Di inizi, partenze, nuovo tempo da riempire e nuove strade da calpestare.

Il mese delle promesse, del profumo di funghi e di quaderni nuovi. Il mese dei farò, andrò, vedrò troppo spesso disattesi. Il mese che porta con sè speranze, sogni e desideri molto più del Natale e di quelle richieste fatte alle stelle a San Silvestro, con le mani appiccicose di zucchero a velo e la pancia piena di manicaretti.

A settembre la pelle è ancora un po’ scura e sa di sole e di tramonti e di birrette (anche se per me saprà sempre di orzata e di noce pesca, la mia merenda estiva dell’infanzia).
La testa, invece, si riempie di idee da realizzare.
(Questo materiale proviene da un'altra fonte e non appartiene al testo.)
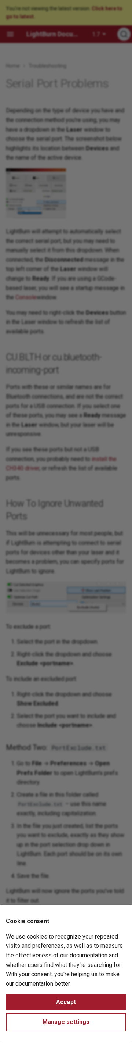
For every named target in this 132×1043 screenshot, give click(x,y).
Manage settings (66, 1021)
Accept (66, 1002)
E allora spazio all’energia, alla voglia di fare, provare, tentare. Pronti, partenza, via.
Via dalle abitudini, dalla routine: cambiamo percorsi, cambiamo orari, inciampiamo in un angolo di città mai visto prima.
Via dalle solite facce: fate la pausa caffè con quel collega che è sempre seduto da solo. Andate a bere un aperitivo con la vicina di casa. Mescolate un po’ le carte, potrebbe uscire un jolly.

Io per questo settembre mi regalo una vita nuova, esploro potenziali paesi nuovi, cerco storie nuove da vivere e, un giorno, raccontare.